Council Debate on Bosnia and Herzegovina
The Security Council will hold its biannual debate on Bosnia and Herzegovina (BiH) tomorrow morning (15 May). The High Representative for BiH, Valentin Inzko, will present his latest report on the implementation of the 1995 Dayton Peace Agreement (S/2014/314). In addition, representatives from the EU delegation, Croatia, Serbia and BiH itself are expected to participate.
In February, BiH experienced its greatest civil unrest since the end of the war in 1995, and Council members are likely to make reference to the initially violent protests over a variety of issues that swept primarily across the Federation of BiH. Some members may note that the protests should serve as a warning to the BiH political class to overcome longstanding gridlock, and to address demonstrators’ grievances over high unemployment, lack of economic development and corruption. They may also applaud the rise of the ‘plenums’, in which Bosnians have continued gathering in public areas to vocalise their problems and address their demands to governments. The report does, however, note that the plenums have started seeing lower participation. Some members could also highlight that the protests should additionally serve as a notice to the international community to refocus efforts and attention towards the country’s problems.

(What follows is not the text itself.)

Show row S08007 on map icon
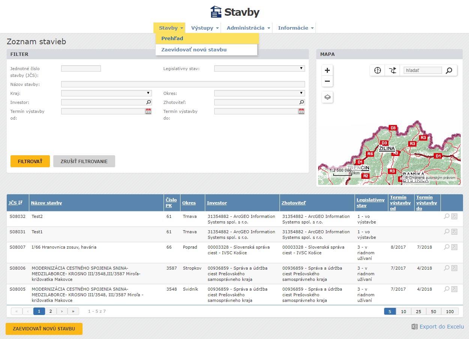 point(454,247)
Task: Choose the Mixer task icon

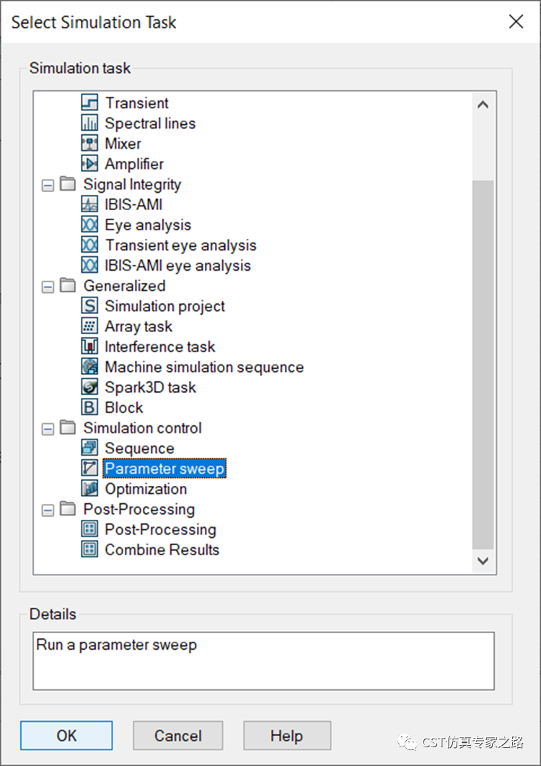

Likewise, many Council members may express concern over divisive and secessionist political rhetoric from Republika Srpska political leaders, in particular from entity president Milorad Dodik, which is well-documented once again in the High Representative’s report. The report notes that such rhetoric intensified after the 16 March referendum in Crimea. On the other hand, Russia will likely contend that Inzko’s report is biased and attributes too much blame to Republika Srpska for BiH’s problems, while it is dysfunction among the political leadership and parties in the Federation that are at the root of the current situation.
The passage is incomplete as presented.